Sokhi executed the business class menus on Singapore Airlines for seven years, and also conducted the "Ancient Indian Food" promotion on Indian Airlines. He has also developed menus for SOTC travels. Besides, he has developed menus for Wockhardt Hospitals. Hetaught as a guest faculty member at the N. L. Dalmia Institute of Management Studies and Research. He has also designed menus for many events, including weddings and birthday parties.

== Television ==

In 1993, Sokhi hosted the first episode of Khana Khazana on Zee TV. He launched his first solo show Harpal ki Rasoi on Nagpur's local Siti Cable TV, but the show was not as successful as Sokhi expected it to be. Later, Sokhi started hosting Turban Tadka on Food Food channel, which gained him popular recognition in India. He is famous for his phrase "Namak Shamak" and song he sings while seasoning his food. It became one of the top cookery shows by TRPs. Sokhi came to be known for his phrase namak shamak.

He has also hosted the TV shows Kitchen Khiladi and Sirf Tees Minute on FoodFood channel. In 2014, he hosted Zee News' road food show Desh da Swaad, travelling across India. He is also one of India's top chefs on YouTube. In 2016, he participated in the dance reality show Jhalak Dikhhla Jaa 9.
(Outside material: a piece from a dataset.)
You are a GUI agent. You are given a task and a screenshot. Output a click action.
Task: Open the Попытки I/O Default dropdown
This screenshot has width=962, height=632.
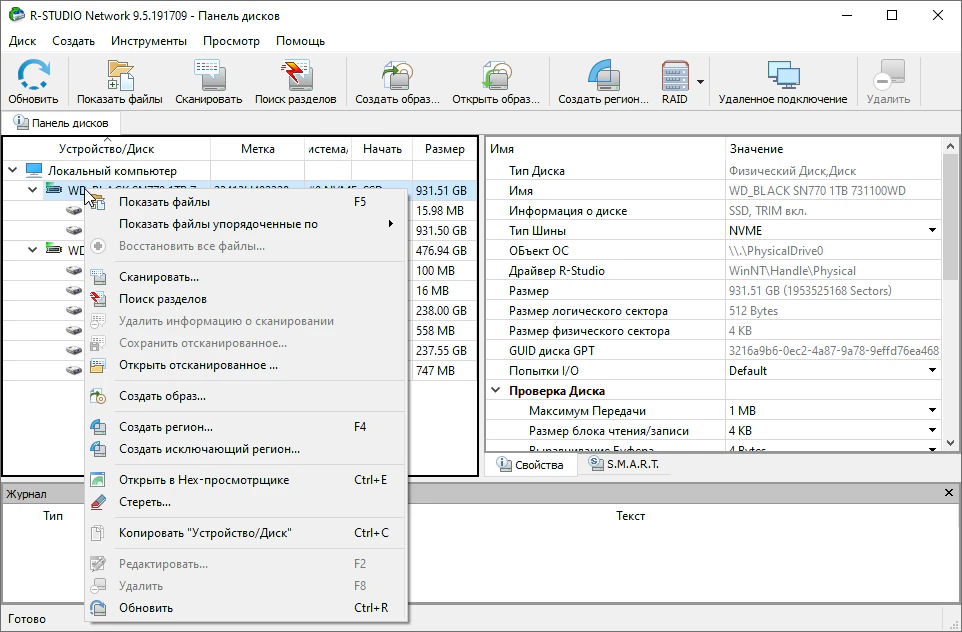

He is currently the Celebrity Chef Coach on the TV show "Laughter Chefs Unlimited Entertainment" on Colors, where he guides celebrities through comedic culinary challenges along with Bharti Singh where harpal is making food too to help the celebrity participants to cook well

== Other ventures ==

In 1998, Sokhi conceptualised and executed the opening of the Indian specialty restaurant Khazana in Dubai. He also formulatSinghsiness plans and opening plans for other restaurants. In 2012, he launched his own restaurant chain The Funjabi Tadka (TFT). The flagship branch of the restaurant opened on 18 January 2013 in Kolkata.

Karigari is an Indian casual-dining restaurant chain. Chef Harpal Singh Sokhi launched it. The restaurant's name is derived from HIndi language term referring to professional craftsmanship. The business model focuses on regional Indian cuisine, utlizing a menu curated by Sokhi that reflects his past work in various Indian regional cuisines. The brand distinguishes its services by formally recognizing its kitchen staff's culinary expertise.

The restaurant chain Karigari, founded by Sokhi, added Kanji to its menu at specific locations in Delhi, NCR region. This beverage is a fermented drink traditionally consumed in India as a probiotic. The preparation process relies on natural fermentation techniques and the brand specifies that the finished product does not contain preservatives or synthetic additives.

Sokhi has written food columns for newspapers and magazines. He is one of the oldest associates of Sanjeev Kapoor, and has developed content for his books. The two have authored a book Royal Hyderabadi Cooking.

== Personal life ==
Sokhi lives in Mumbai with his wife Aparna. The couple has two daughters: Anushka and Antra. He is fluent in seven languages: English, Hindi, Punjabi, Bengali, Odia, Telugu and Urdu.